- _PROMPT 1_
Reproduce the passage of the linked-list article from "Given a singly" to "will be discussed.".
- _PROMPT 2_
List the names of the functions whose complete bodies appear in the C++ code of the linked-list article.

- _EXTRACT PROVIDED_
┄┄┄┄┄┄┄┄┄┄

Given a singly linked list and the task is to convert it into an array.
Examples: 
 

Input: List = 1 -> 2 -> 3 -> 4 -> 5 -> NULL 
Output: 1 2 3 4 5
Input: List = 10 -> 20 -> 30 -> 40 -> 50 -> NULL 
Output: 10 20 30 40 50 
 

 

Approach: An approach to creating a linked list from the given array has been discussed in this article. Here, an approach to convert the given linked list to an array will be discussed. 
 

  • Find the length of the given linked list say len.
  • Create an array of size len.
  • Traverse the given linked list and store the elements in the array one at a time.

Below is the implementation of the above approach: 
 

C++




// C++ implementation of the approach
#include <iostream>
using namespace std;
 
// Singly Linked List structure
struct node {
    int data;
    node* next;
};
 
// Function to add a new node
// to the Linked List
node* add(int data)
{
    node* newnode = new node;
    newnode->data = data;
    newnode->next = NULL;
    return newnode;
}
 
// Function to print the array contents
void printArr(int a[], int n)
{
    for (int i = 0; i < n; i++)
        cout << a[i] << " ";
}
 
// Function to return the length
// of the Linked List
int findlength(node* head)
{
    node* curr = head;
    int cnt = 0;
    while (curr != NULL) {
        cnt++;
        curr = curr->next;
    }
    return cnt;
}
 
// Function to convert the
// Linked List to an array
void convertArr(node* head)
{
 
    // Find the length of the
    // given linked list
    int len = findlength(head);
 
    // Create an array of the
    // required length
    int arr[len];
 
    int index = 0;
    node* curr = head;
 
    // Traverse the Linked List and add the
    // elements to the array one by one
    while (curr != NULL) {
        arr[index++] = curr->data;
        curr = curr->next;
    }
 
    // Print the created array
    printArr(arr, len);
}
 
// Driver code
int main()

┄┄┄┄┄┄┄┄┄┄

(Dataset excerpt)
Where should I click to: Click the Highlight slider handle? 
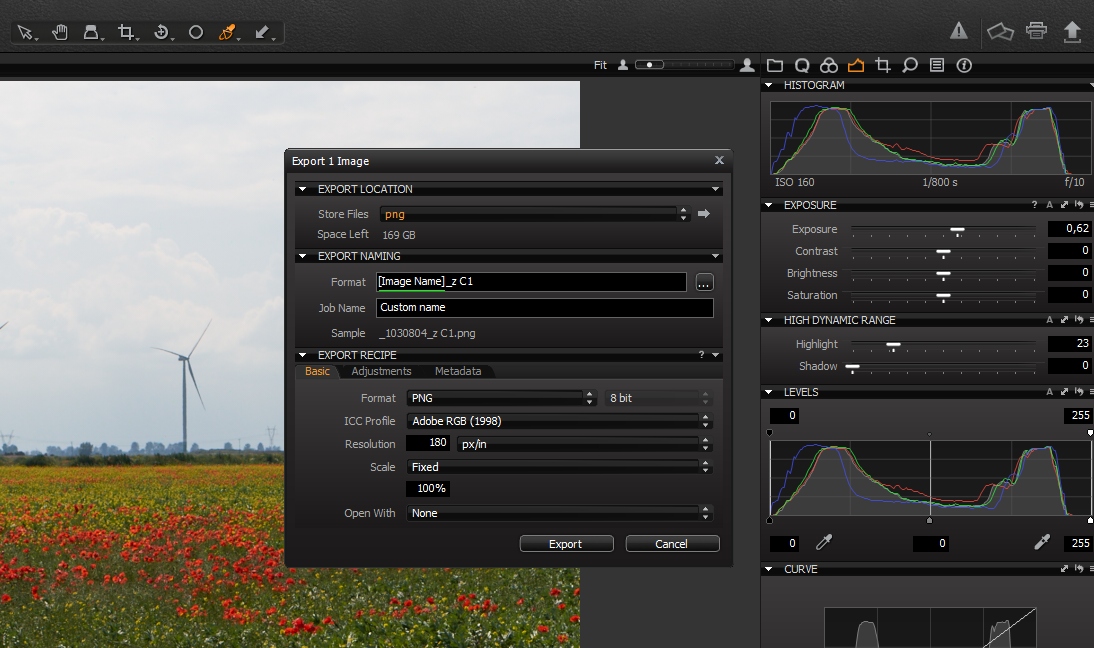pyautogui.click(x=893, y=345)
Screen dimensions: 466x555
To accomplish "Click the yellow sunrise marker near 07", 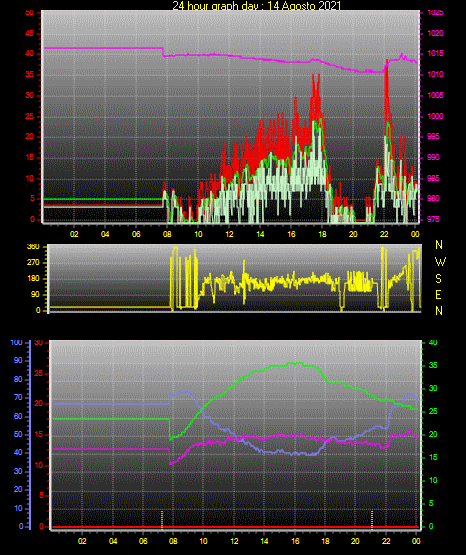I will point(162,520).
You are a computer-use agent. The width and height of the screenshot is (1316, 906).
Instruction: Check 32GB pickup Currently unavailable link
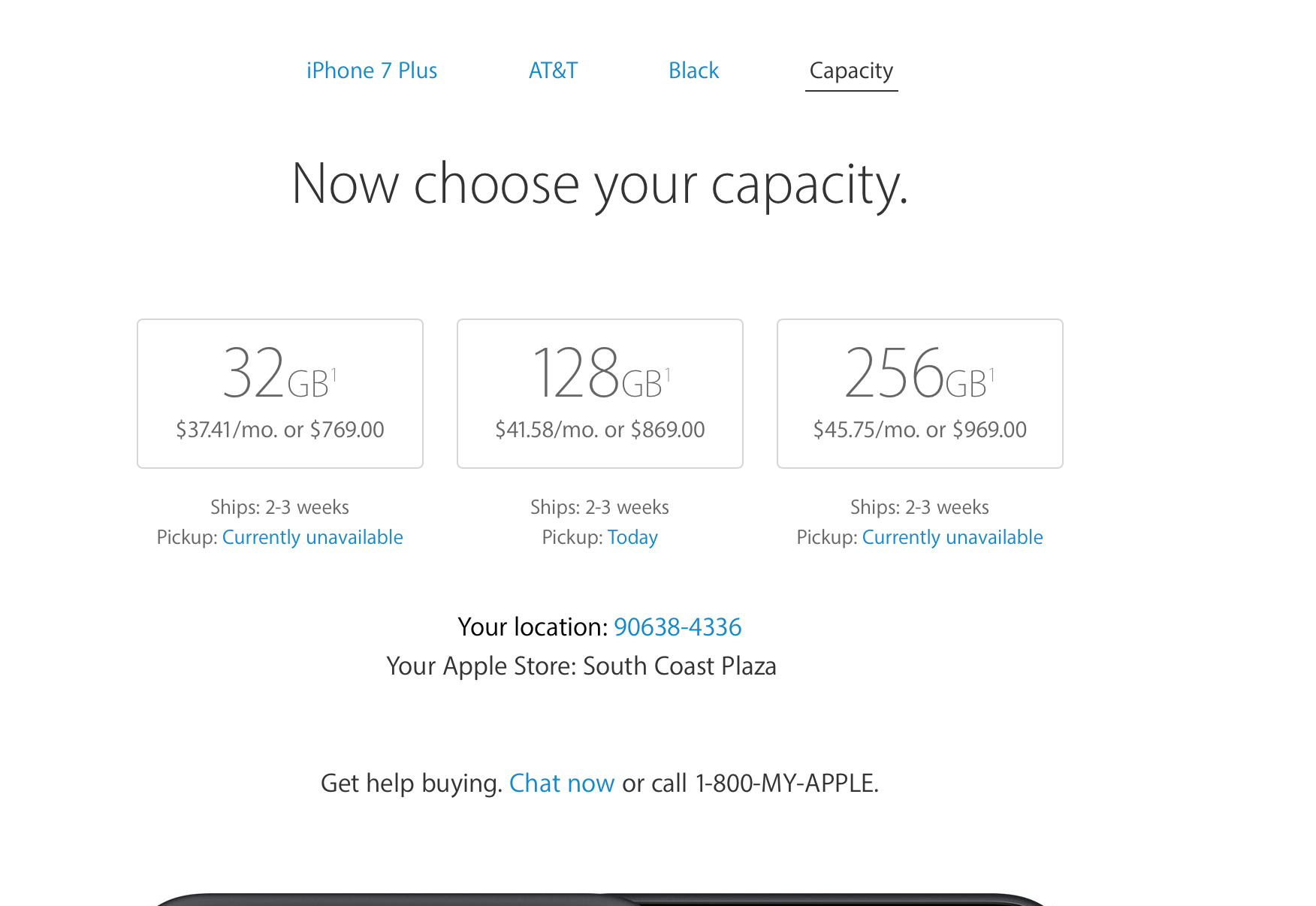click(312, 537)
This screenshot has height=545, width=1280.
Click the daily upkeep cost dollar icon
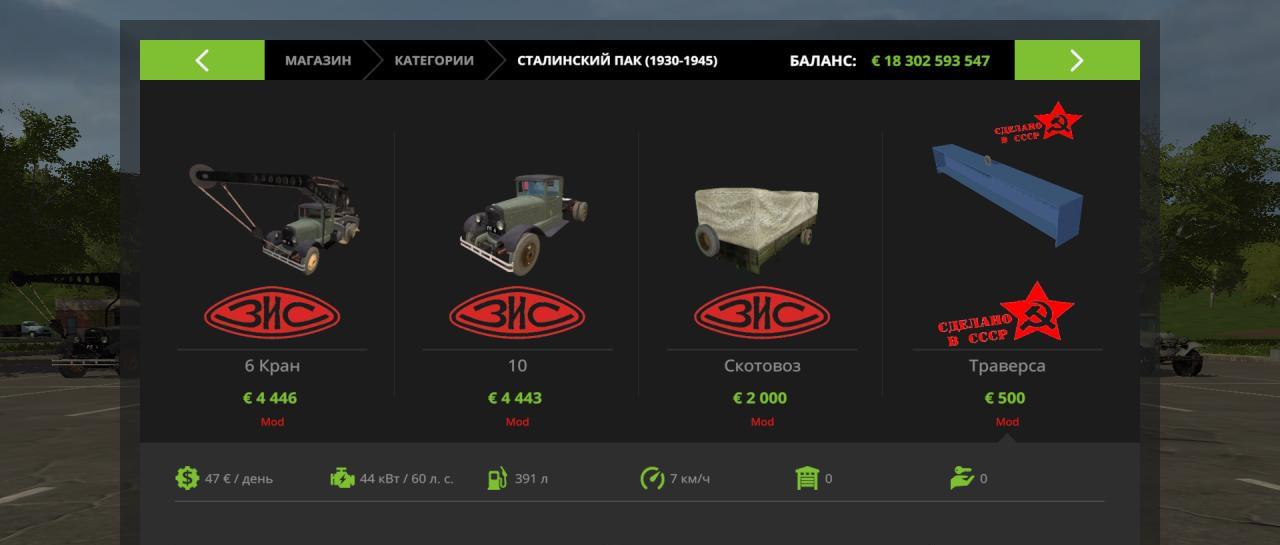187,478
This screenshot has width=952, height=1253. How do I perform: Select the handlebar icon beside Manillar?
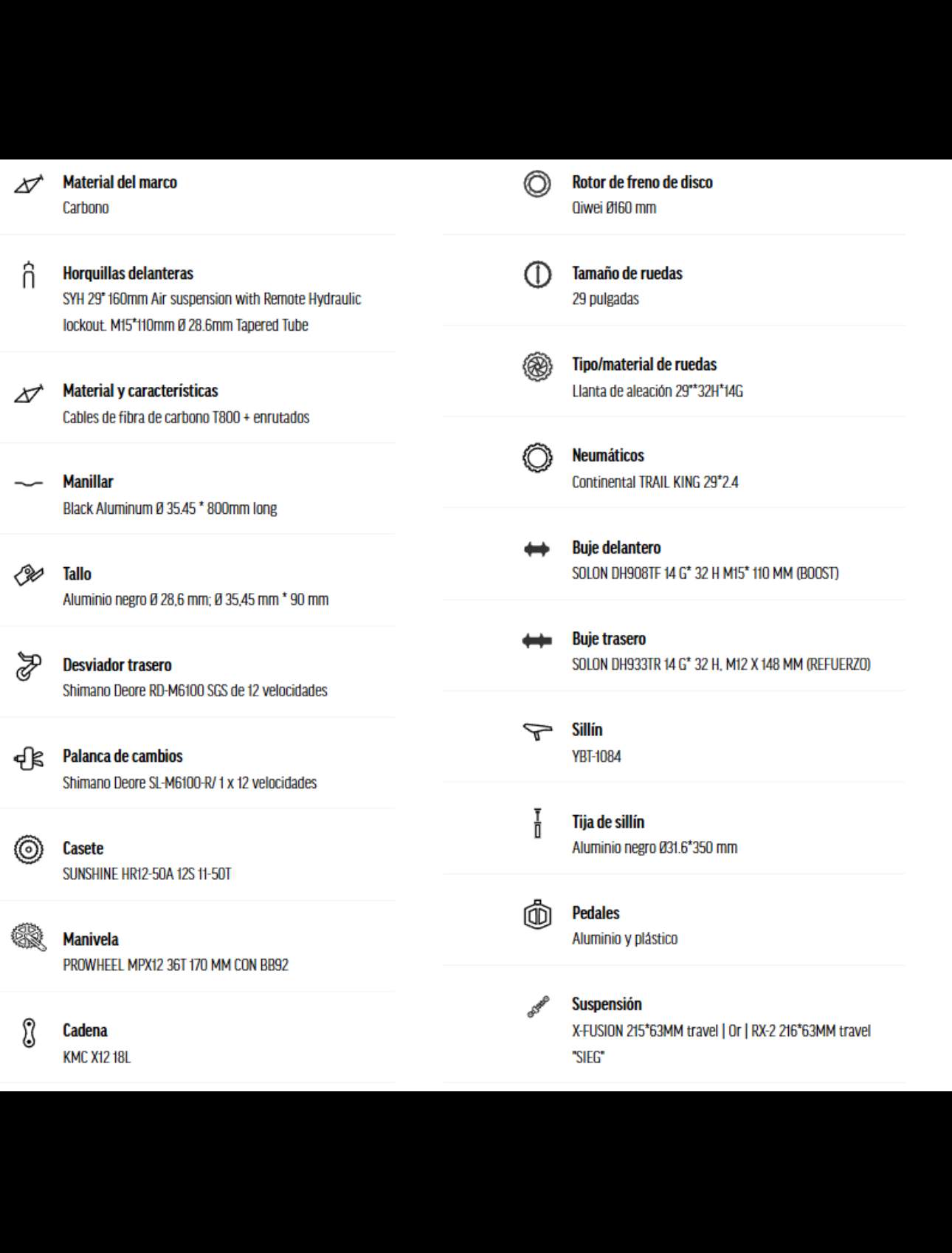coord(28,484)
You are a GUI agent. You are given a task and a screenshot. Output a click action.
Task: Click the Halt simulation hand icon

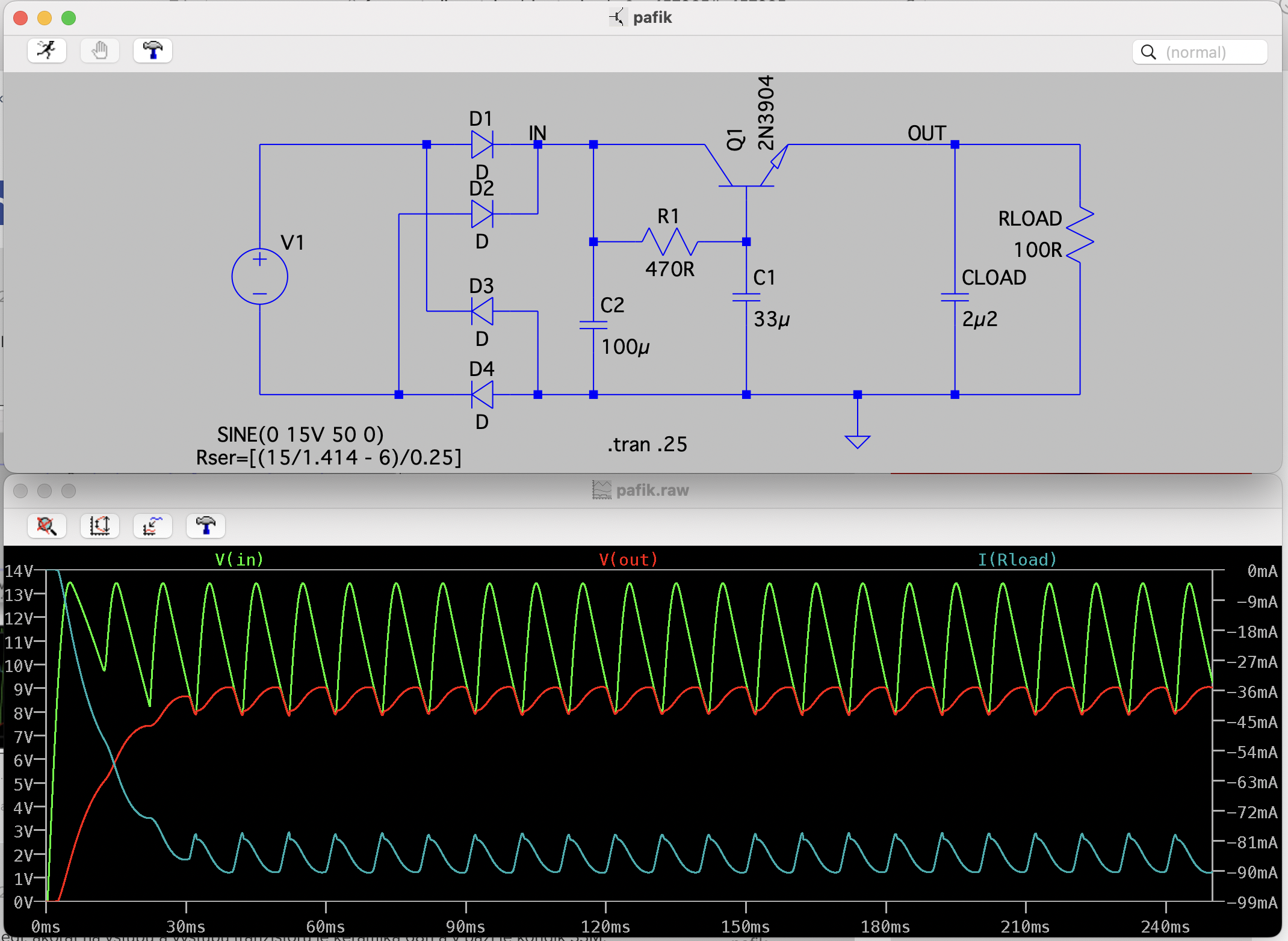click(x=99, y=51)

┄┄┄┄┄┄┄┄┄┄

- _WORKED SOLUTION 1_
Given a singly linked list and the task is to convert it into an array.
Examples: 
 

Input: List = 1 -> 2 -> 3 -> 4 -> 5 -> NULL 
Output: 1 2 3 4 5
Input: List = 10 -> 20 -> 30 -> 40 -> 50 -> NULL 
Output: 10 20 30 40 50 
 

 

Approach: An approach to creating a linked list from the given array has been discussed in this article. Here, an approach to convert the given linked list to an array will be discussed.

- _WORKED SOLUTION 2_
add, printArr, findlength, convertArr